This tutorial is for Python developers who want to understand AutoGen properly, not just copy-paste a hello-world example. I'll cover the real setup, the concepts you need to understand, and the version differences that trip up most beginners.
What Makes AutoGen Different
Before diving in, it's worth understanding why AutoGen exists as a separate framework rather than just using AutoGPT or raw LangChain agents.

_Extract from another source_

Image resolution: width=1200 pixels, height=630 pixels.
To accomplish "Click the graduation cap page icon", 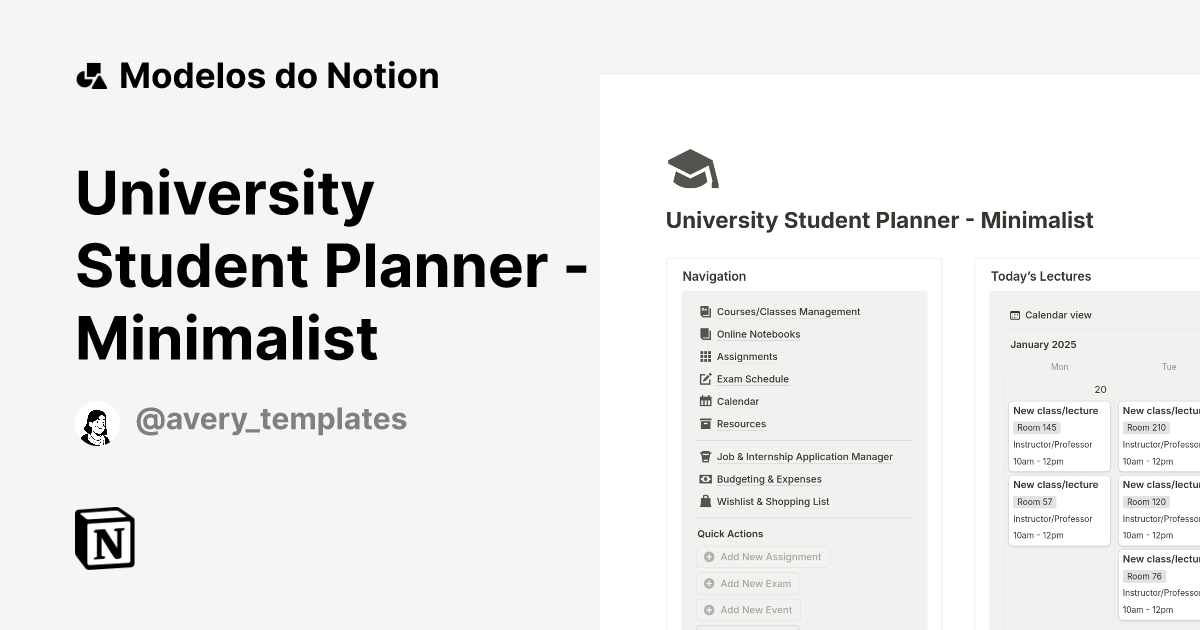I will click(692, 168).
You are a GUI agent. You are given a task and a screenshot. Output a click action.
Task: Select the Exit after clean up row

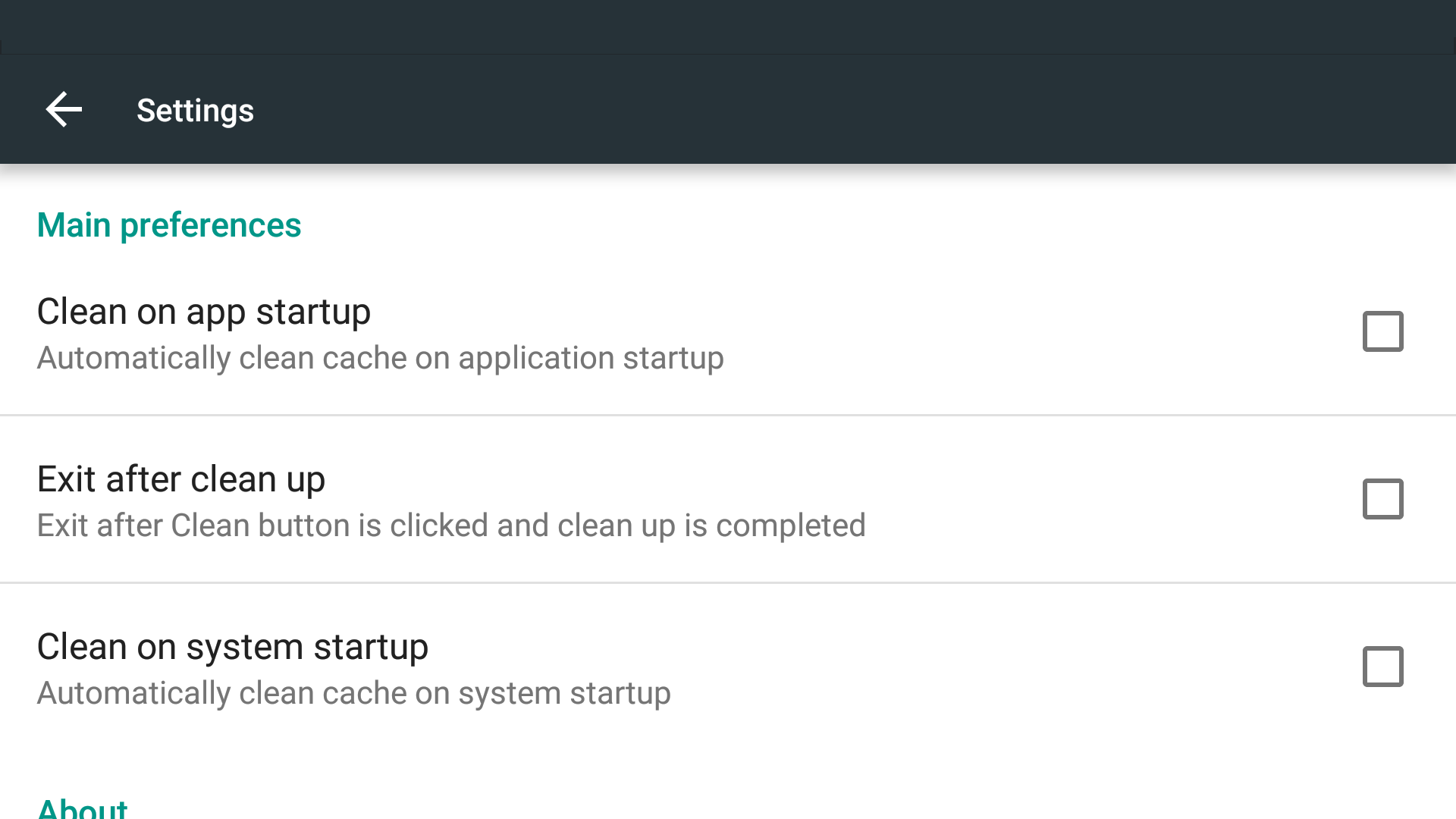pyautogui.click(x=531, y=499)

AutoGen's core insight is that complex tasks are better solved by conversations between specialized agents than by a single agent trying to do everything. One agent writes code. Another reviews it. A third runs it and reports back. This mirrors how actual software teams work.
As of May 2026, AutoGen has over 42,000 GitHub stars and is backed by Microsoft Research — which means it has serious engineering behind it and isn't going anywhere. The AI agents explained primer covers the conceptual background if you want to understand why multi-agent systems matter.
AutoGen 0.2 vs 0.4: What Changed
This is where a lot of tutorials fail you — they cover one version without explaining the differences. AutoGen 0.4 was a significant rewrite.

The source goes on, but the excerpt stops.